2% pay deal follows months of on-off negotiations. Employers agree to further talks covering workers from crane operators to roads maintenance


After months of on-off negotiations, unions in the construction industry have have agreed an improved pay offer on behalf of 500,000 workers in the financially hard-hit sector.

Under the 12-month deal, employers on the Construction Industry Joint Council (CIJC) agreed an improved pay offer of 2% on all basic pay rates January 2013.

Officials describe the offer as a significant improvement on the 1.6% offered by the employers a matter of weeks ago.

However, further rounds of talks will continue on pay levels in specific areas, including crane operators and roads maintenance.

Steve Murphy, general secretary of UCATT, said: “This was the absolute minimum that construction workers were prepared to accept.

“Employers must understand that this is only the first step in addressing low pay.”

Earlier this month, official figures showed output in the construction sector has continued to slow, blamed largely on a dearth of new building in the social housing sector.

Unite national officer, John Allott, said: “This year’s pay deal must be the start of dealing with the low basic pay rates for many construction workers.

“It is essential that future pay awards begin to genuinely tackle the problem of low pay in order that the agreement is of value to both sides.”

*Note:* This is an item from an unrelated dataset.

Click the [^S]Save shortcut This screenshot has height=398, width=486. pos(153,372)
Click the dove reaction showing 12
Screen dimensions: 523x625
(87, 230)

Phil Davies, GMB national secretary, said; “The offer was the best that could be achieved under the present economic circumstances. Further pressure will need to be applied to improve pay in the future.”

As part of the pay deal, separate talks will continue to review pay rates for crane operators and plate layers as well as rules covering highway maintenance workers.

The CIJC has also agreed a new rule designed to end ‘rolled up’ holiday pay, a device where workers are paid a supplement which in practice prevents them from actually taking their holiday entitlement.

The practice was found by the European Court of Justice to breach principles of the EU Working Time Directive, but has continued because it is not specifically outlawed by the regulations.